A Segunda Turma do Supremo Tribunal Federal reconheceu a legitimidade da Organização Internacional de Polícia Criminal (Interpol) para formular pedido de prisão cautelar para fins de extradição de um norte-americano que responde, na Justiça Federal dos Estados Unidos, pelo delito de acesso não autorizado a um computador protegido.

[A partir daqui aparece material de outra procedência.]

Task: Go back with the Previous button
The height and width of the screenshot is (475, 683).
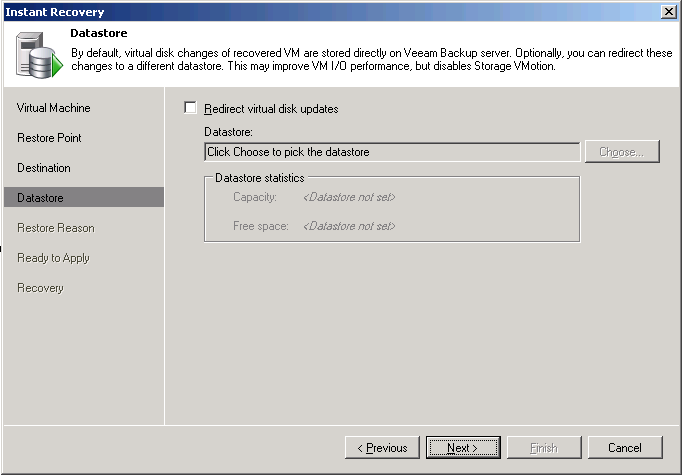Action: (381, 448)
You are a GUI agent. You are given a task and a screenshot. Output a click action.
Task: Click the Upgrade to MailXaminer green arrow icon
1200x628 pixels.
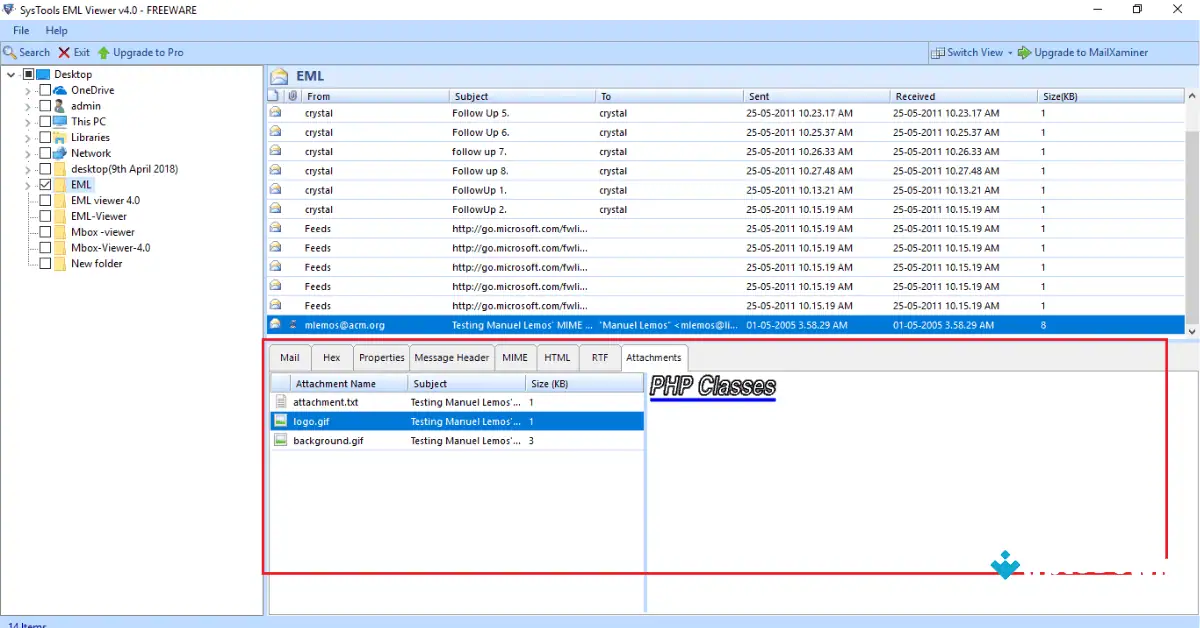pos(1024,52)
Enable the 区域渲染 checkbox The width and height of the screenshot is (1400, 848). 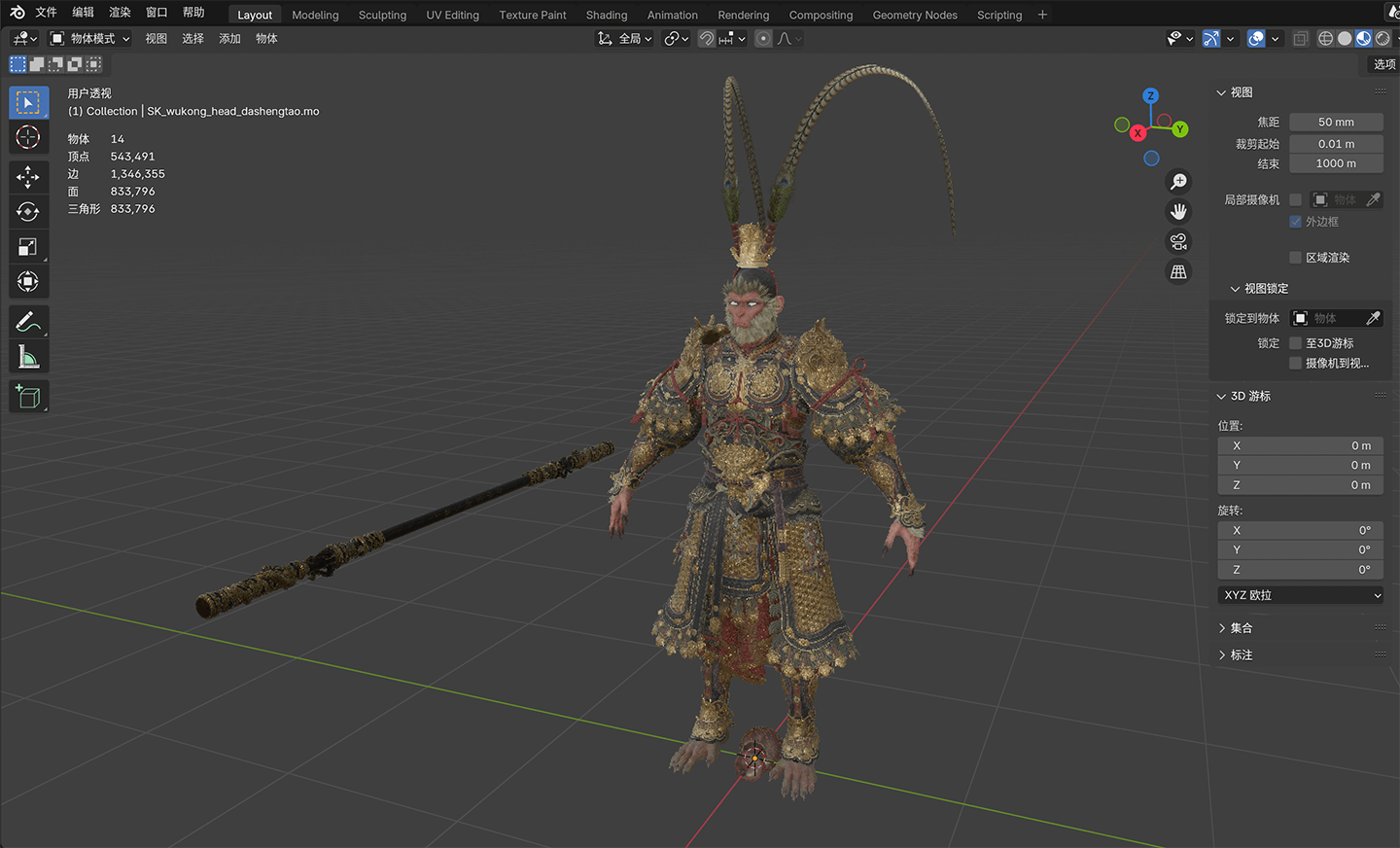[1295, 258]
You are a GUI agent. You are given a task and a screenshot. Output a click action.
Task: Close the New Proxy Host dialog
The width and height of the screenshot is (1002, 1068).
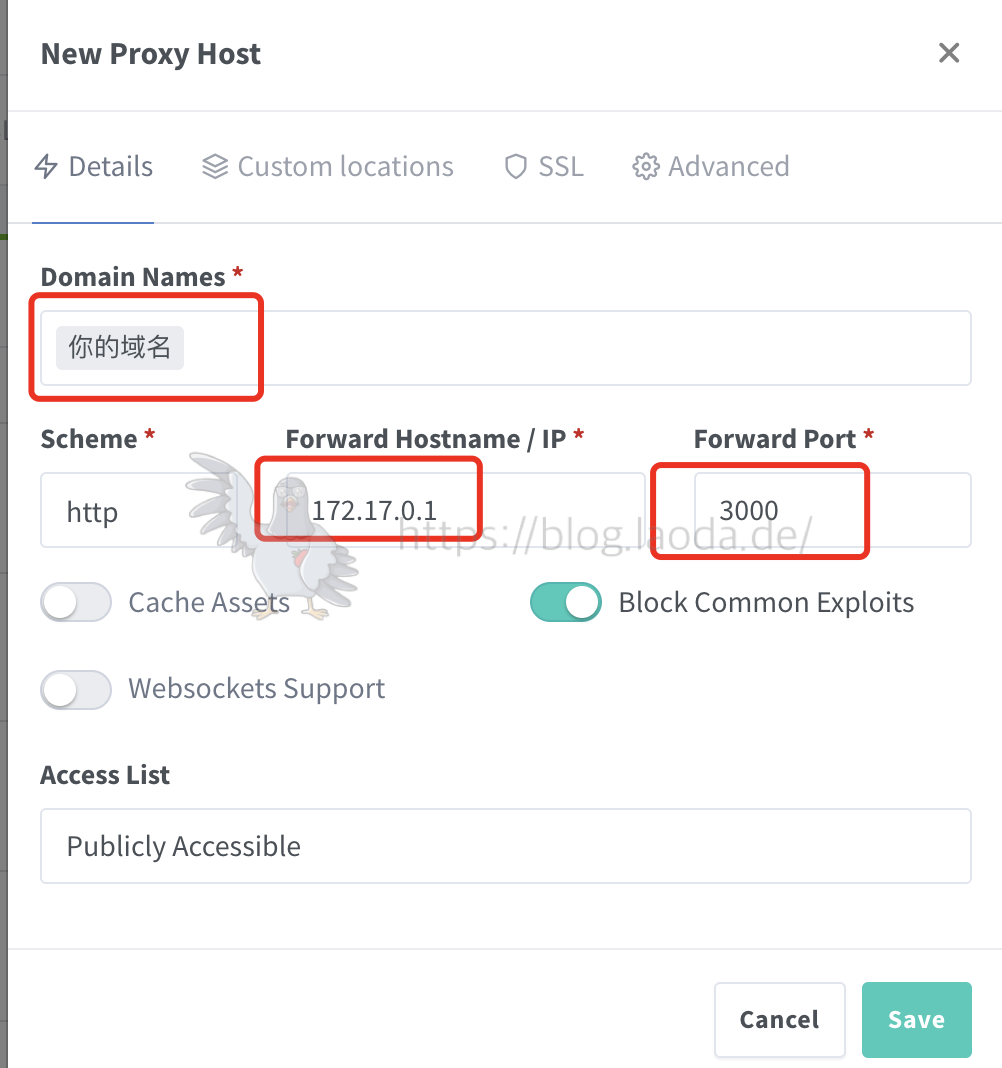pos(948,53)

No mérito, porém, o pedido foi negado, porque o crime do qual o estrangeiro é acusado não existia no ordenamento jurídico brasileiro na época em que foi praticado.
A discussão ocorreu no julgamento de questão de ordem no pedido de Prisão Preventiva para Extradição (PPE) 732. O relator, ministro Celso de Mello, ressaltou preliminarmente que, embora o pedido não tenha sido formulado por estado estrangeiro, a Lei 12.878/2013, que alterou o Estatuto do Estrangeiro, concedeu à Interpol legitimidade ativa para apresentar tal pedido ao Ministério da Justiça.
No pedido, a Interpol assinala que o delito, previsto no Código Penal dos EUA (U.S.Code), equivale ao previsto no artigo 154-A do Código Penal brasileiro (“invadir dispositivo informático alheio, conectado ou não à rede de computadores, mediante violação indevida de mecanismo de segurança e com o fim de obter, adulterar ou destruir dados ou informações sem autorização expressa ou tácita do titular do dispositivo”).
Dupla tipicidade
No exame do mérito do pedido, o relator explicou que o delito do qual o estrangeiro é acusado ocorreu entre 02 e 05/12/2011, e a inclusão do artigo 154-A no Código Penal brasileiro só se deu no ano seguinte, com a Lei 12.737/2012 – que, por sua vez, só entrou em vigor em abril de 2013. O fato de não haver, no momento dos fatos, tipificação desse crime informático na legislação penal brasileira descaracteriza o requisito da dupla tipicidade exigido nos pedidos de extradição – ou seja, a conduta objeto da acusação tem de ser simultânea e juridicamente qualificada como crime, no momento de sua prática, tanto no Brasil quanto no Estado estrangeiro interessado.
Celso de Mello também assinalou que o tratado de extradição celebrado entre o Brasil e os Estados Unidos, ao contrário dos tratados assinados com outros países, possui cláusula que só permite a extradição quando o delito estiver expressamente previsto em rol exaustivo constante daquela convenção internacional – o que não ocorre no delito examinado, definido como "invasão de dispositivo informático".
“A ausência desses dois requisitos torna inadmissível a própria extradição, o que afasta a possibilidade de se ordenar a prisão preventiva”, afirmou o relator. “Essa modalidade de privação da liberdade é providência meramente cautelar e provisória, vinculada ao destino da causa principal: se inadmissível a extradição, incabível a prisão preventiva para fins extradicionais”, concluiu o ministro Celso de Mello.